知っているよ、そんなの
二人で入ったファミリーレストランは未知の領域だった。菅原が土曜の部活帰りに月島を誘ったのだが菅原も来たことがないというから無責任だ。クラスの誰かが菅原に「あっこの激辛担々麺が素晴らしい辛さだよ」と吹き込んだのがいけない。月島は辛いものには興味なかったが、同じように「あっこのストロベリーパフェは素晴らしい甘さだよ」ときっちりクラスの誰かの噂を吹き込まれていた。利害が一致、月島に誘いを断る理由はなかった。
席に通されると月島はテーブルのベタつきが気になった。ランチラッシュ後ならこんなものかと思わなくはないけれど、それでもいい気はしなかった。かといって菅原の前で文句をつけるのも気が引ける。しょうがないので渡されたペーパーナプキンでするりと拭いてしまったのだが目の前では菅原も同じことをしていた。菅原がくすりと笑ったので月島は赤面した。
注文を済ませると菅原が「付き合ってくれてありがとう」と言うので「いえ僕もパフェ食べたかったんで」とぶっきらぼうに返す。

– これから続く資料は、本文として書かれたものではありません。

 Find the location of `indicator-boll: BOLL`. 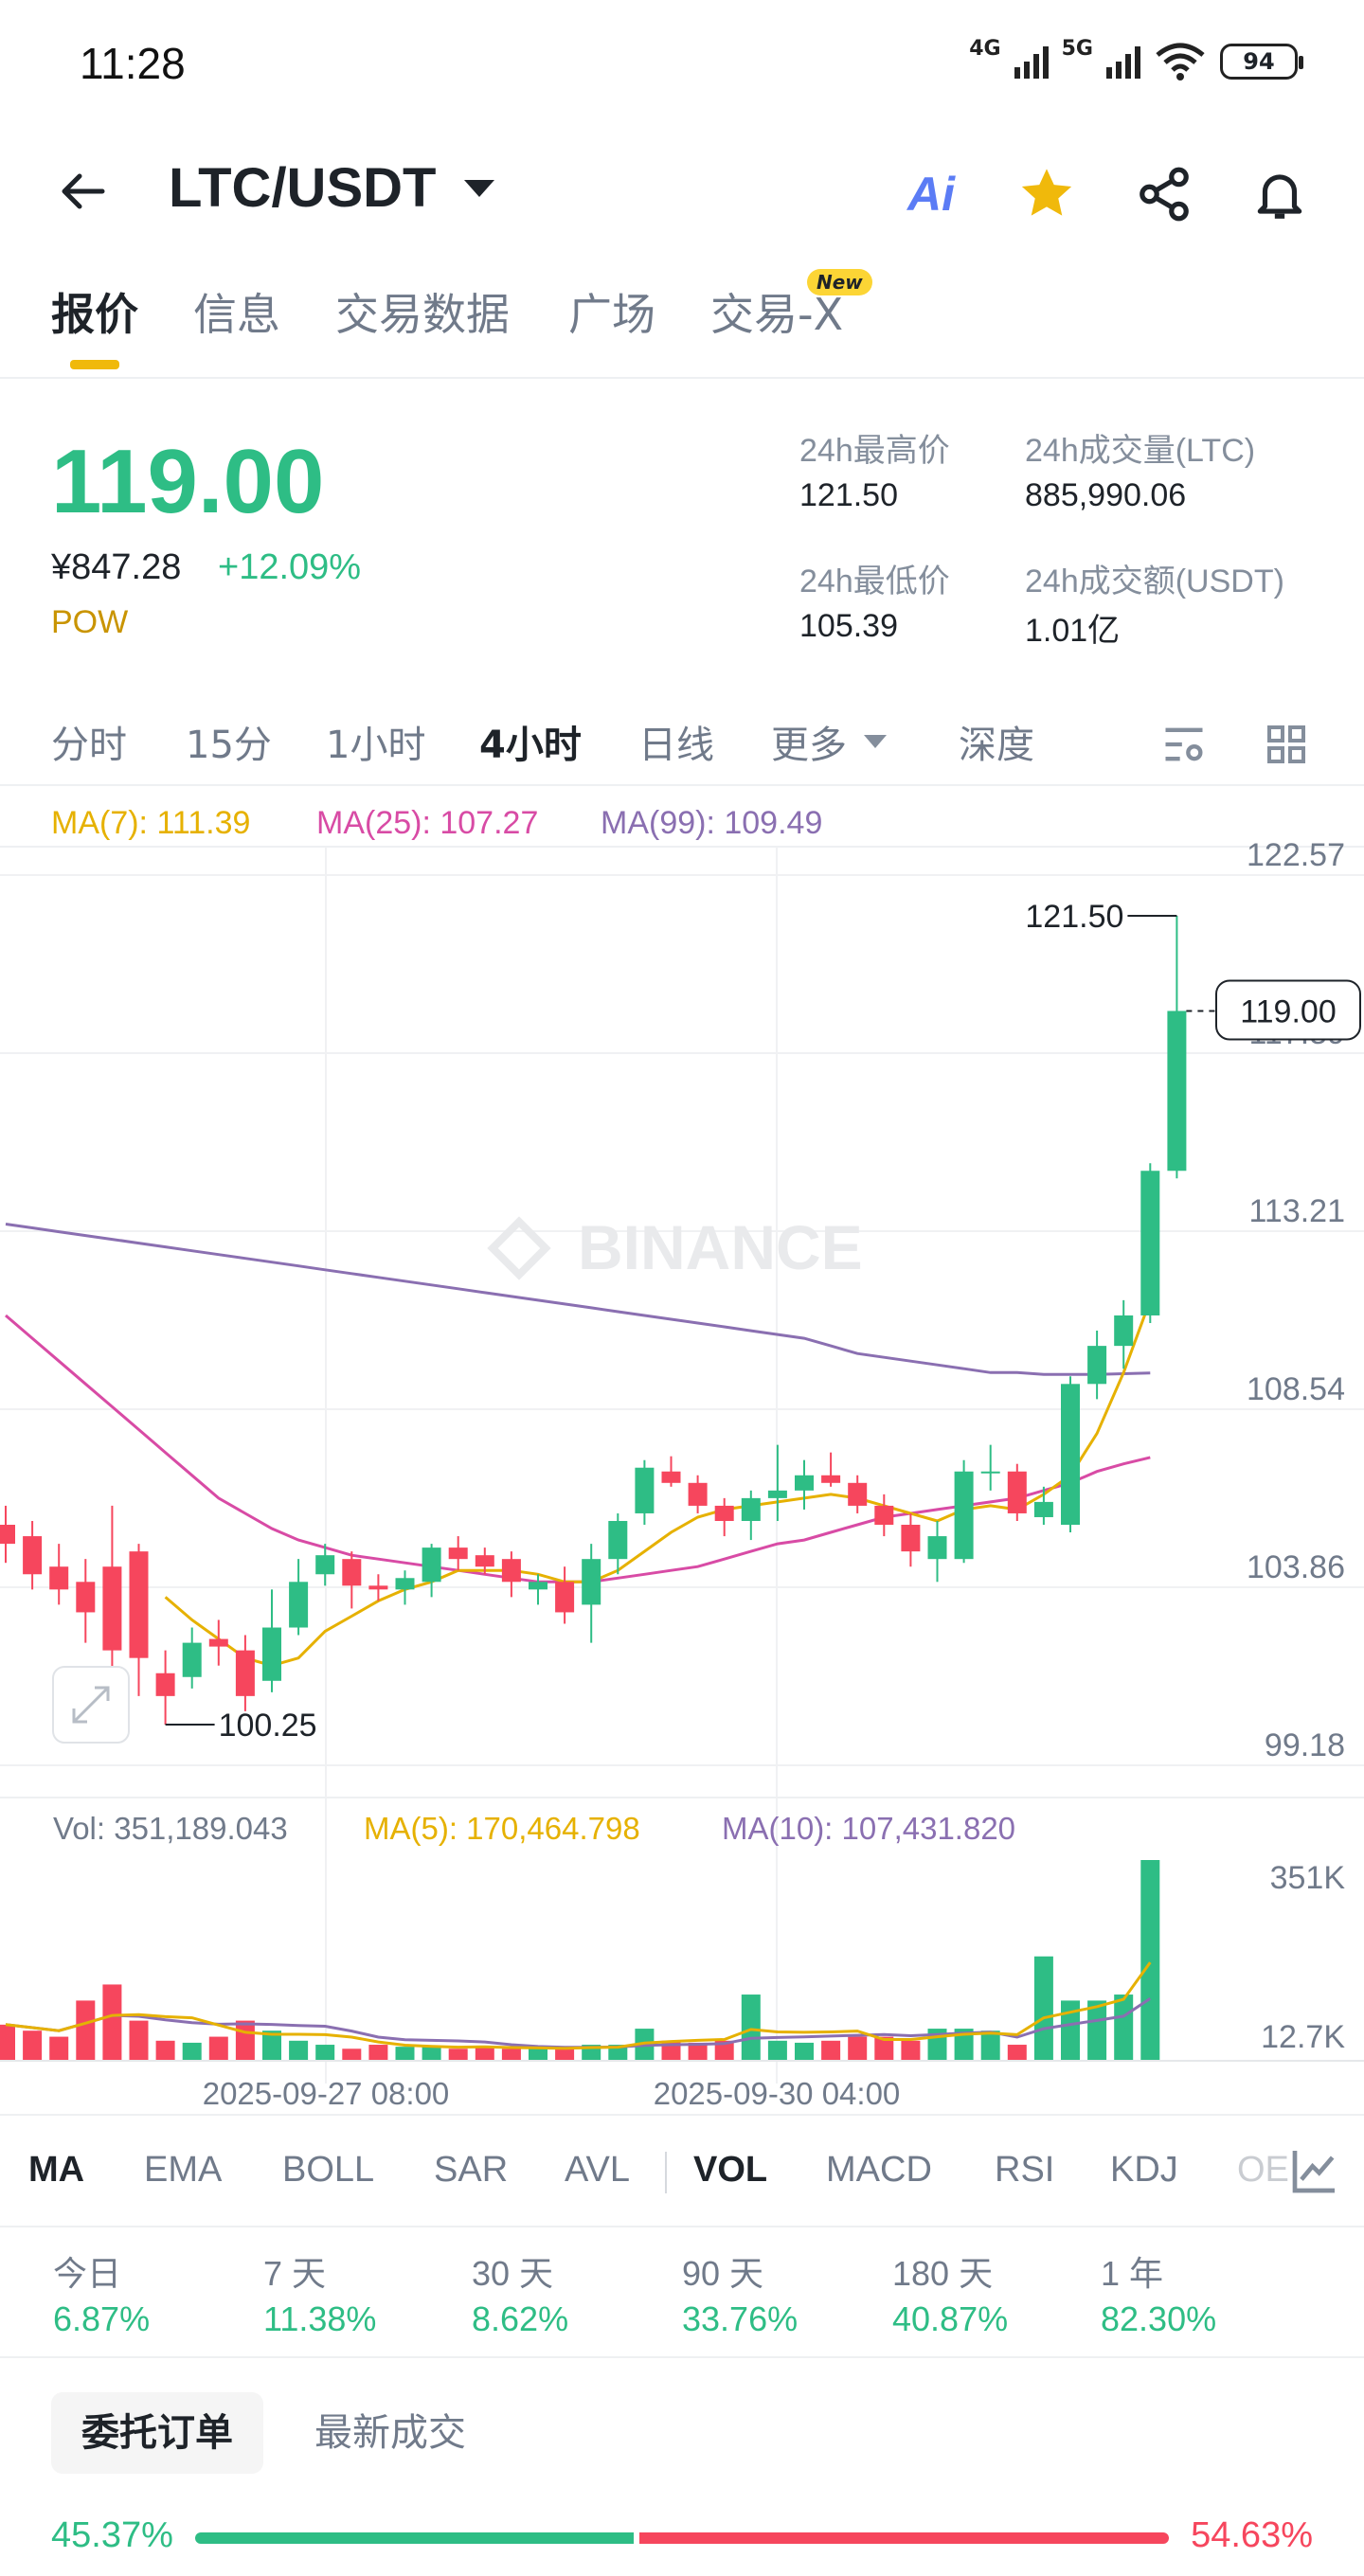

なんだか気まずかった。はやく注文こないかなぁと貧乏揺すりしそうになる。月島から面白い話題なんてふれるわけがない。だから菅原が適当に、「そういえば月島ってヘッドホンしてるイメージあるけどどんな曲聴いてるの」とか「最近レシーブ慣れてきたんじゃない」とか「おしゃれだけど雑誌何読むの」とかぽんぽん話題を振ってくる。それに月島はぶっきらぼうに答えるのだけれど菅原はそこからさらになにかしらを拾って話題を広げていくからすごい。まるでくしゃくしゃに丸められたティッシュペーパーのシワを丁寧にのばしていくように。こんなに広がるものなのかと月島は感心してしまう。
少しするとウェイトレスのそんなに可愛くもないお姉さんがにっこり笑って、「こちらご注文の担々麺とパフェでございます」と品物を持ってきた。そうして月島の前に担々麺をとんと置き、菅原の前にパフェをことんと置いて、「ごゆっくりどうぞ」と丸めた伝票だけ残して去っていった。菅原は苦笑しながら「俺甘党に見えるのかな」とパフェを月島の前に置く。「僕は辛党に見えたらしいですよ」と月島は驚くほど真っ赤な担々麺を菅原に差し出した。
「ウェイトレスのお姉さんかわいかったね」
「そうですか?」
「あれ、じゃあ月島はどんな子がタイプ?」
「年上の泣きボクロがセクシーな美人さんです」
「俺は生意気で気が強そうな眼鏡っ子かな」
くすくす、くつくつ、喉のおくで笑いが音をたてる。パフェの噂どおりなねっとりと口に残る甘さが素晴らしいなぁと、月島は思った。